Facebook Is A Weird Form Of Our Sh*tty Autobiographies

By

I’m tired of looking at Facebook. Why do I do it? I basically never post anything out of fear that I’ll appear vain. Or out of fear of actually being vain. I can’t think of a single reason to post anything that isn’t ‘I want to impress people with some aspect of my life’.

Do I want to use my Facebook wall to communicate and connect with people I’m ‘friends’ with? Nope. Absolutely not. Doesn’t make any sense to. ‘Posting’ something is an inherently one sided conversation. I don’t stand at the front of a room and yell out how my day was to everyone. That’s not how you talk to other people. Social media is fucking weird.

So why am I on it? Why why why why? I’m drawn to staring at profiles of the people who are the most self-obsessed. Who are trying the hardest. It’s so shameless–how do they do it? Why are they so impressed with themselves? Are they actually impressed with themselves?

I dislike them, I’m repulsed by them, and I can’t look away. I’m obsessed with their self-obsession. They are an exaggerated form of what every single person is on social media.

So many people’s lives boil down to this self-conscious presentation of who they are, and online it’s so painfully, horrifically evident. How boring are we. How sad. How fragile. We spend so much of our time, maybe all of it, trying to gain peoples shallow approval, and our own approval, by looking attractive, fun, adventurous.
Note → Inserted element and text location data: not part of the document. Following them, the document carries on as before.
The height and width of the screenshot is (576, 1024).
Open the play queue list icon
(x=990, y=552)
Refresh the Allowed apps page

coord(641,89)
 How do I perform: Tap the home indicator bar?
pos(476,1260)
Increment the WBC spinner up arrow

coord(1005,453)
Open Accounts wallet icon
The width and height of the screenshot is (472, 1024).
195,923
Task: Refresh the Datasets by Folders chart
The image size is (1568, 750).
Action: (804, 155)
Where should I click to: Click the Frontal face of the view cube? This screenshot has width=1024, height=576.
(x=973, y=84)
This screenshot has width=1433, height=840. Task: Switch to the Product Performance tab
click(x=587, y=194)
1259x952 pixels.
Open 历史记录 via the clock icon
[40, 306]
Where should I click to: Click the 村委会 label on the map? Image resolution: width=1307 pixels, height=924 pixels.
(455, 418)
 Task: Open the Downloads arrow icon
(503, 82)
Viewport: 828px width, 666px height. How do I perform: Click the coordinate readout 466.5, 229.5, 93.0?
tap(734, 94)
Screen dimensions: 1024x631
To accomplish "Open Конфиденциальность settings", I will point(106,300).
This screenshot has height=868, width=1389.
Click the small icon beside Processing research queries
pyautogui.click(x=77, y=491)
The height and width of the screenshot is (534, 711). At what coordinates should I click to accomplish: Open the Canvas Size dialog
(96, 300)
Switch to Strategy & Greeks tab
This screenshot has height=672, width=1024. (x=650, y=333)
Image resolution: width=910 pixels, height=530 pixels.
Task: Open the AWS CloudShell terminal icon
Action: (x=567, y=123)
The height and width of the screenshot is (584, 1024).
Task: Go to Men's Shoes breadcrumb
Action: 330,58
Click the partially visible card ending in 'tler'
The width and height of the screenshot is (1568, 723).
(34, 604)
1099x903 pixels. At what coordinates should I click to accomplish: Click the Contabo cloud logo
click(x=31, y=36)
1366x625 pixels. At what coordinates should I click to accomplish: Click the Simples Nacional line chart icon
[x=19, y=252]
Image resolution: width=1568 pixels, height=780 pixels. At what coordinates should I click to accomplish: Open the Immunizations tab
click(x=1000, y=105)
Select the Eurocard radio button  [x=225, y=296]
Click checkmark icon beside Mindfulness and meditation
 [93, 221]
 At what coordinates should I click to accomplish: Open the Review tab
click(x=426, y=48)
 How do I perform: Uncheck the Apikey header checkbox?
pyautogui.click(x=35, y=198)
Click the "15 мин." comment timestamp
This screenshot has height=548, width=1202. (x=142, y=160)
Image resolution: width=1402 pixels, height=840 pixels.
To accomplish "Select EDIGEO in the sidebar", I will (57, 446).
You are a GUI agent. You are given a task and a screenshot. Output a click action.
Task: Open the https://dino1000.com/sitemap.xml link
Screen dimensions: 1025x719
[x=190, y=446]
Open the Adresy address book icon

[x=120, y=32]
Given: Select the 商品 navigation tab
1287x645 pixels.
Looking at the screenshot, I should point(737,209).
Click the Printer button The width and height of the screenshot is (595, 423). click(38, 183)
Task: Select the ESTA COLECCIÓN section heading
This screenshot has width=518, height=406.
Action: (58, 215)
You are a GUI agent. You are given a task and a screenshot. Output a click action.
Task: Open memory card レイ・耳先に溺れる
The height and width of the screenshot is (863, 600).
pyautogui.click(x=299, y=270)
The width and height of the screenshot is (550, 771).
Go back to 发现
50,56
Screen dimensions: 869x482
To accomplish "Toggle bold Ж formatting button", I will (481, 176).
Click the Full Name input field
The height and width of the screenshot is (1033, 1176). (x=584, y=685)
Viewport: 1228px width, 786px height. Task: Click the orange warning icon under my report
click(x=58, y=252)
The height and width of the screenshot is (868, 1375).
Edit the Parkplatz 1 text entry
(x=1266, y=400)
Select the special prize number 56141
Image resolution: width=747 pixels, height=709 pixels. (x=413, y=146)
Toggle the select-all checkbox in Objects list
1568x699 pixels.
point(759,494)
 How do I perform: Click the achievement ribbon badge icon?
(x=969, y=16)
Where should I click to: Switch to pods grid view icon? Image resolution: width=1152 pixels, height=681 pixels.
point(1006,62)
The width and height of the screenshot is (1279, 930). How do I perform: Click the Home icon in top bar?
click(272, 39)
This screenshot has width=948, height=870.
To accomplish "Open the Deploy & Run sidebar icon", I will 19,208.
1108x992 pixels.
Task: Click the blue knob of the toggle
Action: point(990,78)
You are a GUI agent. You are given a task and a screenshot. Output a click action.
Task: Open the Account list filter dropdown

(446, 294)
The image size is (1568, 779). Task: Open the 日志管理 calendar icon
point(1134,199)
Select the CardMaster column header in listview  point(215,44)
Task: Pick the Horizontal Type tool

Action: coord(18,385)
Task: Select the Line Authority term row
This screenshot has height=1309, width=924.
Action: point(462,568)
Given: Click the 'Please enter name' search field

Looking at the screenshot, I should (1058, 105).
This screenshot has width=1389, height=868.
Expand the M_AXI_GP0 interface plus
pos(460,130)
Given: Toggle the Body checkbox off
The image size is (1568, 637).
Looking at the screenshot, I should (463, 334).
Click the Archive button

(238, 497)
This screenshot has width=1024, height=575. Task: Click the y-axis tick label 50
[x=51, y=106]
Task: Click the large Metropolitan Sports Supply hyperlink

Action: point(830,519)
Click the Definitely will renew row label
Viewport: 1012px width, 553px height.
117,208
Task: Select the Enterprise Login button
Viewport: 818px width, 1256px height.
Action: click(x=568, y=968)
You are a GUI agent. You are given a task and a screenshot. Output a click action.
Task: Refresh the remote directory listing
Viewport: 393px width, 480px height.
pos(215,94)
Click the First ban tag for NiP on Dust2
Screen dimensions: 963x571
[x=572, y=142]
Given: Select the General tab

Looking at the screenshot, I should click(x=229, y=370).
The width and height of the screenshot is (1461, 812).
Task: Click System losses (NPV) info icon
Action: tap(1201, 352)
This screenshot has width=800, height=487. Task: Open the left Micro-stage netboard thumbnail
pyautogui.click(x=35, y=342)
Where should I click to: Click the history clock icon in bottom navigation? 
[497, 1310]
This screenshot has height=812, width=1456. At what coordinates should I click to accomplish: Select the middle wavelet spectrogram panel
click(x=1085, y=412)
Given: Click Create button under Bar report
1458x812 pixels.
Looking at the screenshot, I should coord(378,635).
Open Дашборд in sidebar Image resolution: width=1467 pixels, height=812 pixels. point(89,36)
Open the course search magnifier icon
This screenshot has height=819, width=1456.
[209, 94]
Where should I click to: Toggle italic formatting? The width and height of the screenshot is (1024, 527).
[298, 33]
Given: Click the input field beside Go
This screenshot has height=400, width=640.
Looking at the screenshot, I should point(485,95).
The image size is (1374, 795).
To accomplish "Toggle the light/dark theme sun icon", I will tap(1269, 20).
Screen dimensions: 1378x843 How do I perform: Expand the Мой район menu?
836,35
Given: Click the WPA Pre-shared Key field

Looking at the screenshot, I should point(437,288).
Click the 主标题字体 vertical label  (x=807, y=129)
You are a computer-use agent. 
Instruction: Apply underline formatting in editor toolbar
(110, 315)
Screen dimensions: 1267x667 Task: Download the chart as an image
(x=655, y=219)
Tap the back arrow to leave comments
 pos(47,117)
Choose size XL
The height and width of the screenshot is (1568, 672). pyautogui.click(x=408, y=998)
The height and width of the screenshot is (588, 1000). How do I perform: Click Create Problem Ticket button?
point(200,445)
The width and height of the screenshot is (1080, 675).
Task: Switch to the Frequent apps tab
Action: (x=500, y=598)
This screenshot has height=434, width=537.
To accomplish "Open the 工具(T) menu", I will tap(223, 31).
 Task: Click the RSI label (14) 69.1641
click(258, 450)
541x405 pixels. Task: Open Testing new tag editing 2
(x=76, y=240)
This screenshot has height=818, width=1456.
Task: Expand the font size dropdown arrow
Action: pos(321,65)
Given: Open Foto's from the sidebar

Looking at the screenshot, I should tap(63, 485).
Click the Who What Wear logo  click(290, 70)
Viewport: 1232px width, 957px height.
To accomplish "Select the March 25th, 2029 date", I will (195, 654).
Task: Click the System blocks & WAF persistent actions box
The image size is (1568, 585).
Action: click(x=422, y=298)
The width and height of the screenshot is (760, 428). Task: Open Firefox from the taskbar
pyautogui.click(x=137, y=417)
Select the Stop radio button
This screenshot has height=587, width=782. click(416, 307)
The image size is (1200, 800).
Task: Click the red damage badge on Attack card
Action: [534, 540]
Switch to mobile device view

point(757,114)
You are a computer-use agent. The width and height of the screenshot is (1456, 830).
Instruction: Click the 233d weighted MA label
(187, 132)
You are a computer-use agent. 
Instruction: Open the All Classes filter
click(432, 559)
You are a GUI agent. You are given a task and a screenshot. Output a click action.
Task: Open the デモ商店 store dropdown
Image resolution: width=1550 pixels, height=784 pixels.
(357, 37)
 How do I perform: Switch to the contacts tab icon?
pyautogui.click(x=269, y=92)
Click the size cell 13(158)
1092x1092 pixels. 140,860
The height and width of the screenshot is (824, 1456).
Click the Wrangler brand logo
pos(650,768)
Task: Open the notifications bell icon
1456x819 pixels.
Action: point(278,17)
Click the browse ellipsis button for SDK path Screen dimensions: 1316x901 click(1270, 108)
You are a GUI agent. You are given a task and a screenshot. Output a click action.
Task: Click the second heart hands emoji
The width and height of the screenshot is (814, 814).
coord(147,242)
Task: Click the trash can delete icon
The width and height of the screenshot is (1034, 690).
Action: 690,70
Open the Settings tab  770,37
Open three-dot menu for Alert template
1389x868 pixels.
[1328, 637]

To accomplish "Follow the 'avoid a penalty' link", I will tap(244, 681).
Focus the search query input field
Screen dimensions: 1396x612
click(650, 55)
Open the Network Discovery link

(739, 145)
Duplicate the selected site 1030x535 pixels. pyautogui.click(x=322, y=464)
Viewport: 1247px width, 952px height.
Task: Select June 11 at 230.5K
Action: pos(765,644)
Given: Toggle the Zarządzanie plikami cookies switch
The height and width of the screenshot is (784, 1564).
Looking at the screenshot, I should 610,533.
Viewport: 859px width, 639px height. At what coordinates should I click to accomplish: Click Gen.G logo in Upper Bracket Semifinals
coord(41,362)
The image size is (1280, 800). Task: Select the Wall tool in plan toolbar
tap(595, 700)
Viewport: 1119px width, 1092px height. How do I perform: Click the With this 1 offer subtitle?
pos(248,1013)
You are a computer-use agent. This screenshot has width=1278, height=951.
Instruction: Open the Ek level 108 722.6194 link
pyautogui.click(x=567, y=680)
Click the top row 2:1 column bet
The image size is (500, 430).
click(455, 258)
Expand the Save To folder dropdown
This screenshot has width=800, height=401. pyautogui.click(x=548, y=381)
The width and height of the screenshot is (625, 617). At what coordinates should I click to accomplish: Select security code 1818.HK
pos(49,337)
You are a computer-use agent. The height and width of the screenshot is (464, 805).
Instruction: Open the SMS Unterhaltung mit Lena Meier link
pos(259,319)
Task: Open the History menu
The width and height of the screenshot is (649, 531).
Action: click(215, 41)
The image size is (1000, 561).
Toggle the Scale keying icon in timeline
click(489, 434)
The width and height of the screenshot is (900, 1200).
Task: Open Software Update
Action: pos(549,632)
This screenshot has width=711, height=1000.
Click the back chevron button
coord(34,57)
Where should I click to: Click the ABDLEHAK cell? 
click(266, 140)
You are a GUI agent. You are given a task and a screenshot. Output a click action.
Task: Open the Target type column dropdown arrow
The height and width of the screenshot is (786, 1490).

By making sure we look like we’re doing life right.

When we do something cool, we have to make sure to record it because that’s what it’s ABOUT. Is your sky diving trip about the experience, or is it about telling people about the experience? I went skydiving so that afterwards, I could tell people about it! If you react by implying that I must be living life to the fullest, I will feel good about myself and how I spend my time. And I need that.

Well, I don’t want to need that. I don’t want to fall into this trap that I see so many people ensnared in. Please, please, I want to figure out a better way to like myself.